KATHY MITCHELL AND MARCY SUGAR \ Annie's Mailbox She's not sure she wants to be married anymore



Dear Annie: My husband, "Lenny," was laid off from his job nearly three years ago. He decided to return to school, but he attends classes in another city. I will be living with some friends while he is in school for the next two years, and we'll see each other every other weekend.
Lenny and I will celebrate our third anniversary this year, and sometimes I'm not sure I want to be married anymore. I'm having a hard time coping with his absence. I have started to find other men attractive and did something I never thought I'd do: I made a pass at a friend. I always have been faithful, yet this one time I came so close to throwing everything away. I have no intention of telling Lenny, because it only would cause him pain that he doesn't deserve.
This is not what I signed on for when we married. How long do I have to wait before I call it quits? Washington Wife
Dear Wife: Why are you so willing to give up? Two years may seem like an eternity, but it isn't really that long. If you are committed to Lenny, and you see him every other weekend, you should not find this arrangement so impossible.
Can you find a job where Lenny is attending school and perhaps live in student housing to save money? Is there a town midway between your current place and Lenny's school where you both could live together and commute? Explore these options and see if they can work. Of course, if you don't want to be married anymore, that's a different story, and one that Lenny deserves to know about in advance.
Dear Annie: My friend, "Jake," has lived with me on and off for the last 16 years. I love him like a brother, and my kids call him Uncle Jake.
In the last two years, Jake has become less of a friend and more of a burden. He has no job, pays no bills and doesn't offer to help around the house. All he does is eat, sleep and play on our computer.
Jake has had only two jobs in his entire life, and neither lasted more than six months. He has two kids and recently stopped contact with them. The children and his ex moved 200 miles away so she could get work, because he is not able to pay child support.
I cannot understand how any parent won't fight to see his children and why Jake will not take responsibility for what he has helped create. I don't want to lose him as a friend, but he's wearing on me. If I kick him out, he will move in with his mother. This would solve my problem, but not his. Any ideas? Illinois Friend
Dear Friend: You are not responsible for Jake's immaturity, but you certainly are enabling him to continue freeloading. It's time to cut the cord. If Mom lets him move in with her, too bad, but it doesn't help the situation for you to be the patsy. Tell him you love him but he needs to grow up -- preferably somewhere else.
Dear Annie: I'm writing about the letter from "Worried in Wyoming," who fears her 14-year-old stepson, "Warren," may be a potential pedophile.

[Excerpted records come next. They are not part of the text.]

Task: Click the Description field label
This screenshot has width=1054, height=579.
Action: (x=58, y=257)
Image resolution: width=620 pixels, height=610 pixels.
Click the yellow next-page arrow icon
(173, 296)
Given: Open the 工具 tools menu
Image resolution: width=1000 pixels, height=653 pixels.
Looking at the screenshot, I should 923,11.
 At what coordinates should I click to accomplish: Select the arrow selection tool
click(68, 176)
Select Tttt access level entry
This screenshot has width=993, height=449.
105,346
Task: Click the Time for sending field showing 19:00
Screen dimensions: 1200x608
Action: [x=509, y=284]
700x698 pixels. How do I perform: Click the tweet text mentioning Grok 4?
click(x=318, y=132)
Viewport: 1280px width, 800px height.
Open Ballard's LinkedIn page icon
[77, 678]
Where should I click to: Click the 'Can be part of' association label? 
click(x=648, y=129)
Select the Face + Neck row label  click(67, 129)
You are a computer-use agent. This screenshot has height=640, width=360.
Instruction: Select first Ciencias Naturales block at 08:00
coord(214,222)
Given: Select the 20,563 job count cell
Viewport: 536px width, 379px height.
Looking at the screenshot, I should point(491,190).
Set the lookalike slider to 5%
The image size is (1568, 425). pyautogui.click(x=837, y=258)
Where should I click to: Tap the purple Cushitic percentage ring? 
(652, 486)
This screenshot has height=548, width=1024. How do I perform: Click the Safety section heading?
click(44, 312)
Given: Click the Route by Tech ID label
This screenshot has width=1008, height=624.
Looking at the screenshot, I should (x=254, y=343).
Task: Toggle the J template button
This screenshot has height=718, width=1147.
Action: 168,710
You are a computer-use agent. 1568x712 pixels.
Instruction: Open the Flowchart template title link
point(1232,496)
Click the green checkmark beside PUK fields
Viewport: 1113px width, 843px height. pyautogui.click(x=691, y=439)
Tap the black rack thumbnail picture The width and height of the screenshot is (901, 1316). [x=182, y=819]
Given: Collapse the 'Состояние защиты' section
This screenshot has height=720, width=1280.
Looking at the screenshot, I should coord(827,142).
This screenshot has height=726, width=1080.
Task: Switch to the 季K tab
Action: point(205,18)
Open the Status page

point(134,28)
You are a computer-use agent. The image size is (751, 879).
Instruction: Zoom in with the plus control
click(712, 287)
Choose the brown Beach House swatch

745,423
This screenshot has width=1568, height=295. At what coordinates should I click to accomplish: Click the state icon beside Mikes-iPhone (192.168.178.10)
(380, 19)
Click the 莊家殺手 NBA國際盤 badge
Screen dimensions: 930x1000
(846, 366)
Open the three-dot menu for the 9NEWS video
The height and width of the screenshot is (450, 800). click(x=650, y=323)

As a psychologist specifically trained in this area, it seems that the teenager is very troubled. If the boy's current therapist is not specifically trained to deal with such children, he or she is probably out of their professional expertise. I cannot stress enough how critical it is that Warren seek help from properly trained professionals. Please suggest the parents contact the Association for the Treatment of Sexual Abusers (atsa.com), 4900 S.W. Griffith Dr., Suite 274, Beaverton, Ore. 97005. James Manley, Ph.D., Kona, Hawaii
Dear Dr. Manley: Thank you so much for your excellent suggestion. A few readers also recommended STOP IT NOW!, an organization with a confidential help-line at (888) PREVENT (888-773-8368). We hope the parents will follow through.